**Task goal**
In the material below, some lines carry "image". Copy each such line.

**Records**
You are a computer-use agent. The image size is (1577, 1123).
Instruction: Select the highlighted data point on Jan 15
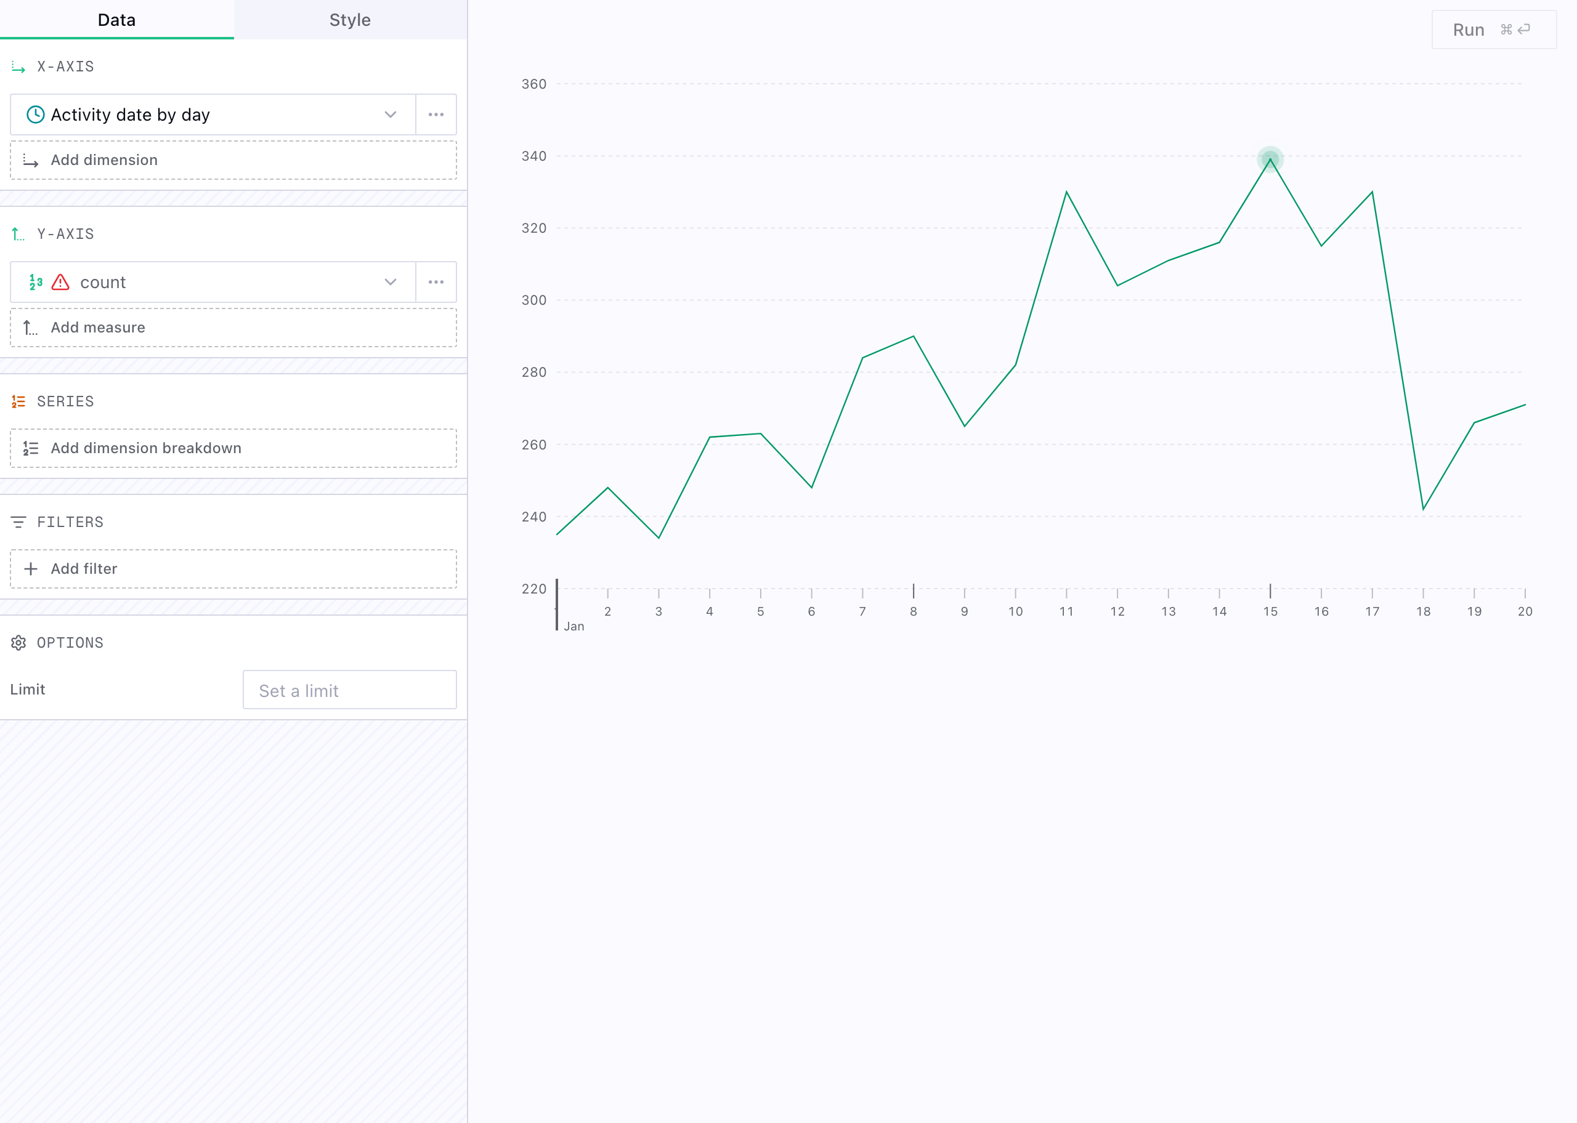click(1270, 159)
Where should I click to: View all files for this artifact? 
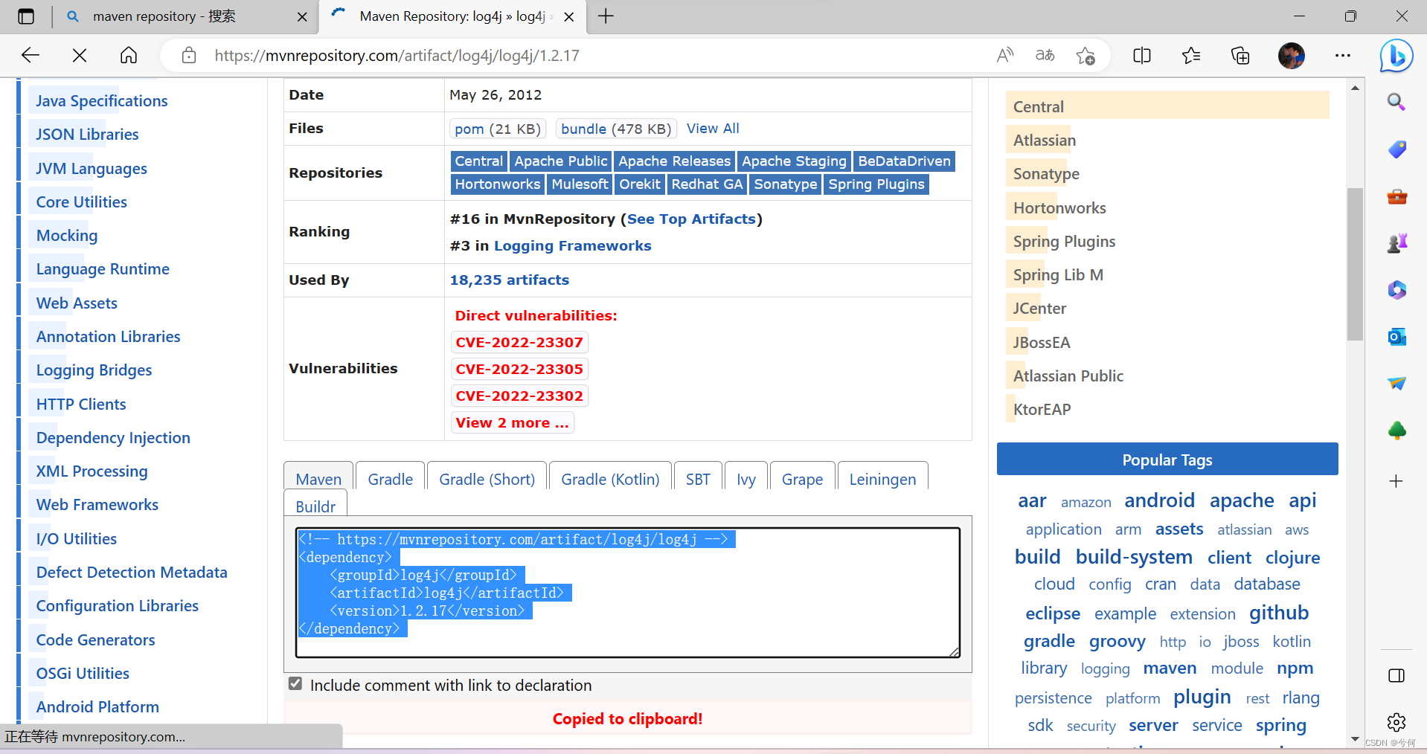pos(712,128)
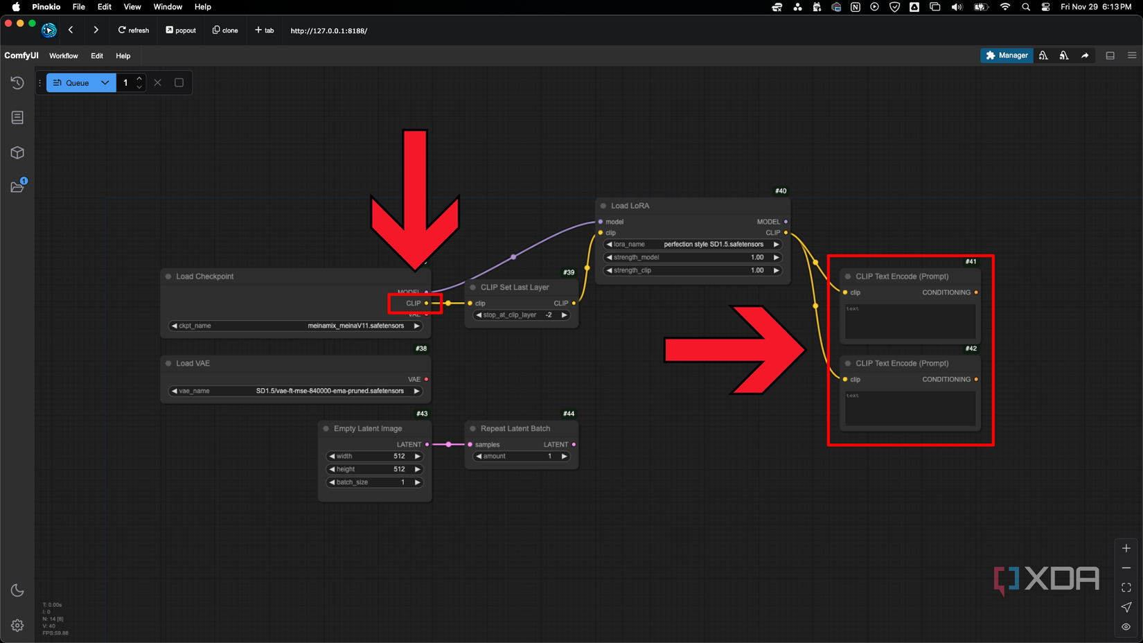The width and height of the screenshot is (1143, 643).
Task: Open the share workflow arrow icon
Action: tap(1085, 55)
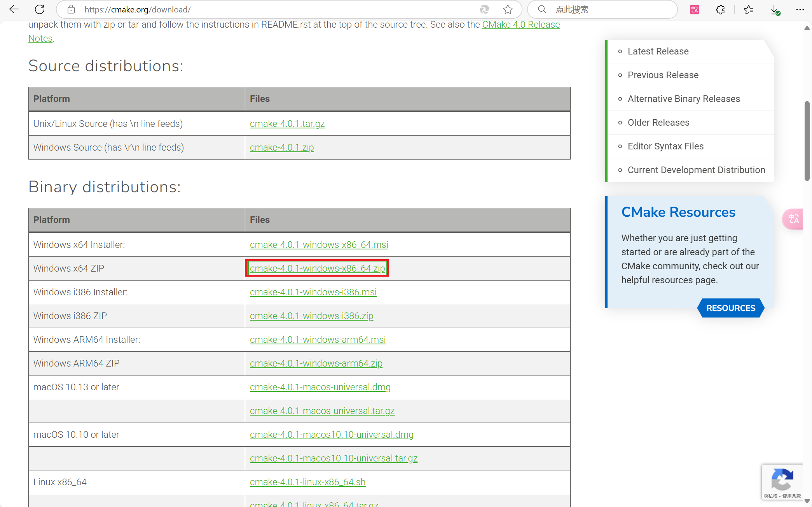Click the browser back arrow

pos(14,9)
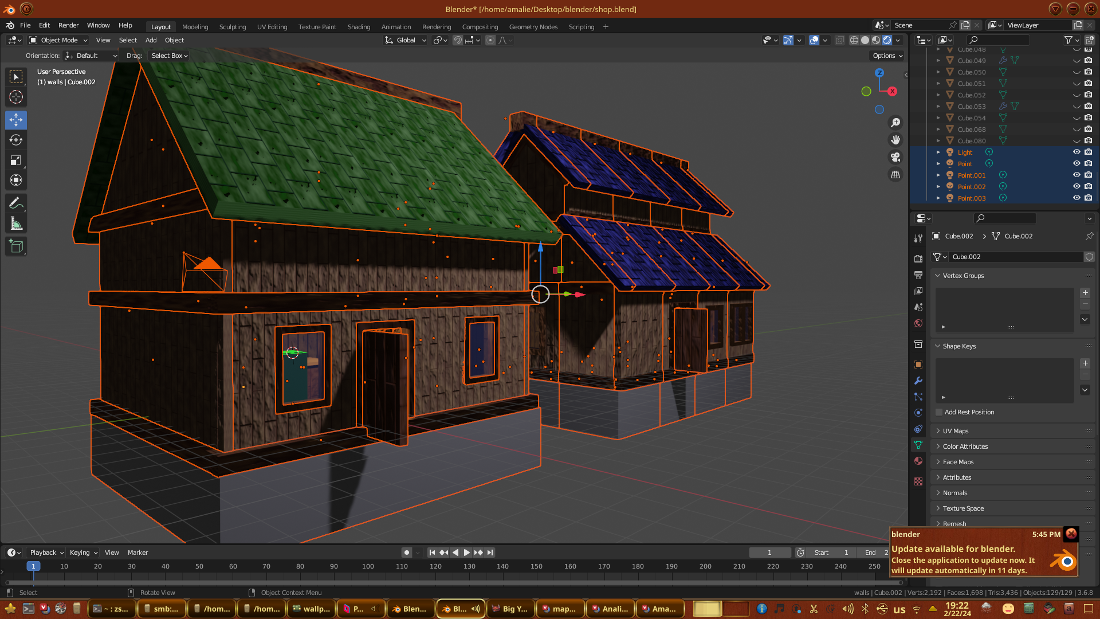
Task: Click the Options button in viewport header
Action: pyautogui.click(x=887, y=56)
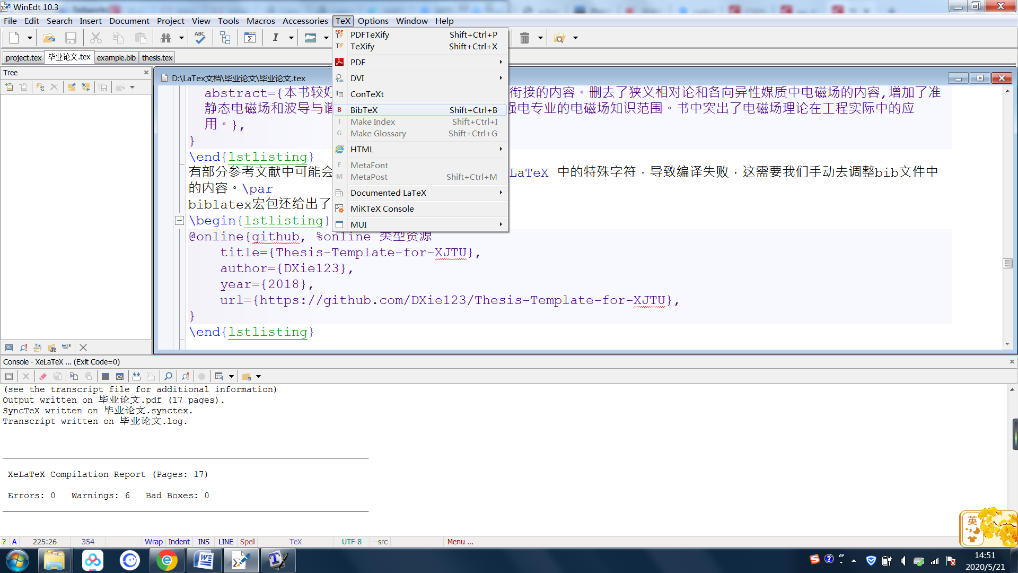Click the Spell Check toolbar icon
The width and height of the screenshot is (1018, 573).
coord(200,38)
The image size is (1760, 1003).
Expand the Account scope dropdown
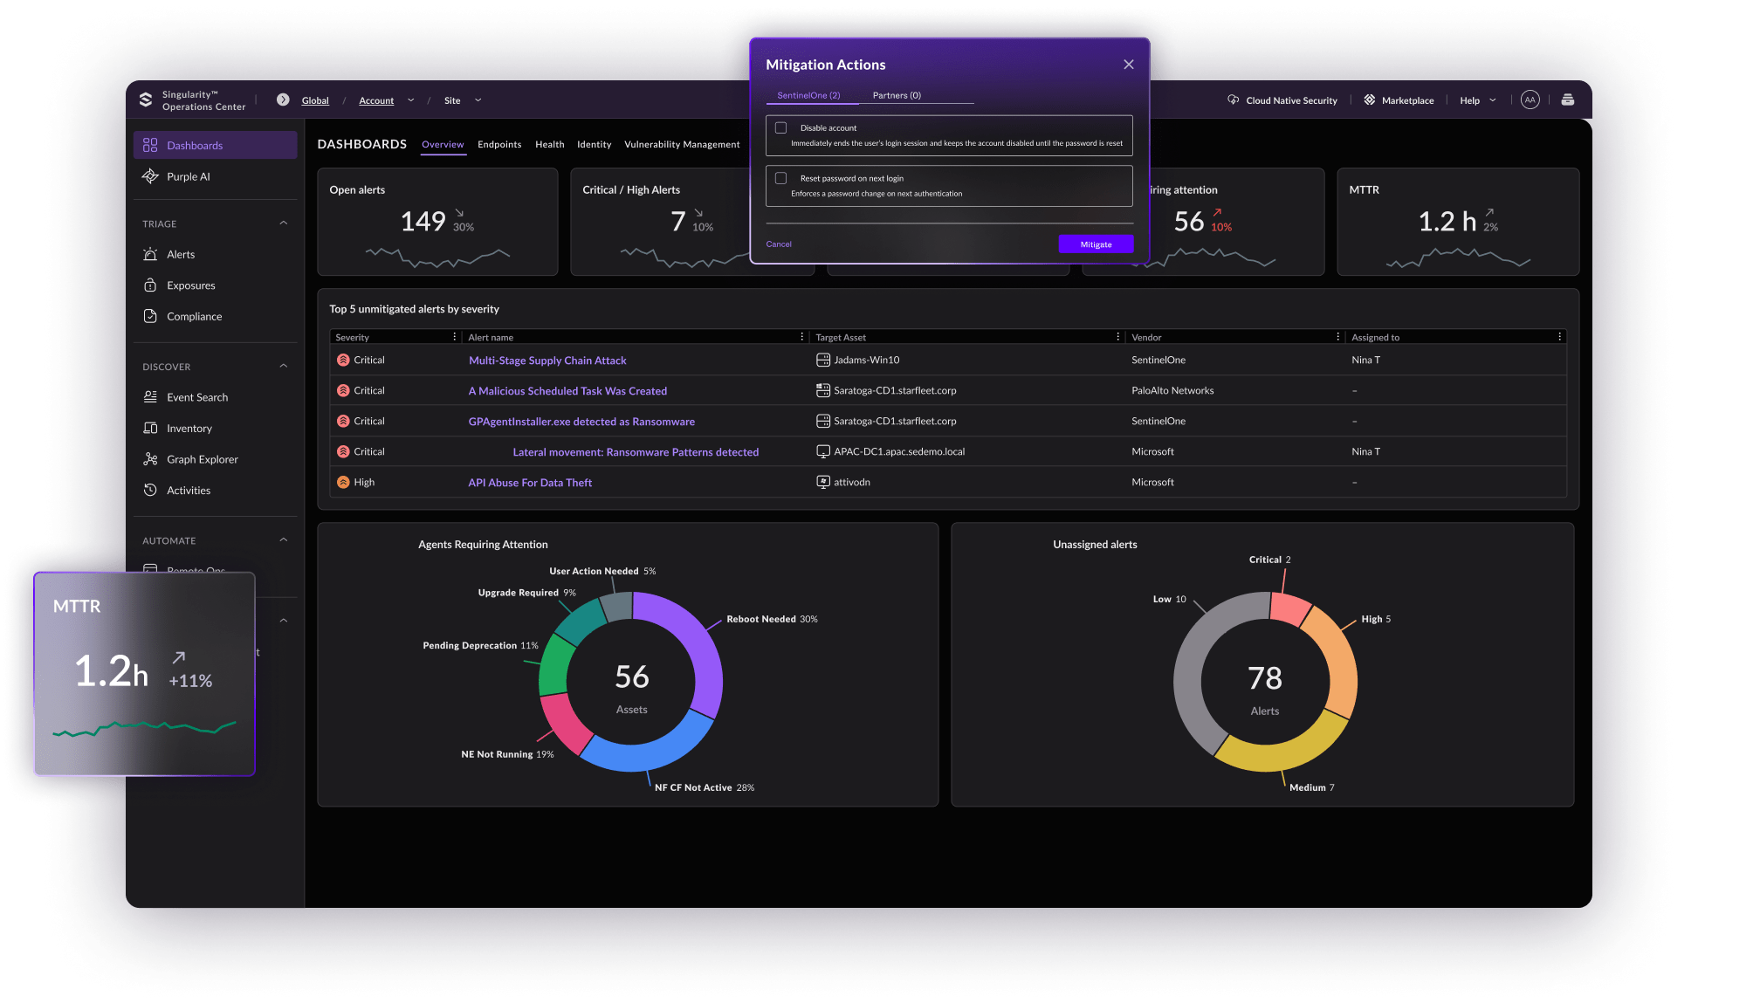pyautogui.click(x=410, y=100)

**Written response**
You are a computer-use agent. The image size is (1577, 1123).
The image size is (1760, 1003).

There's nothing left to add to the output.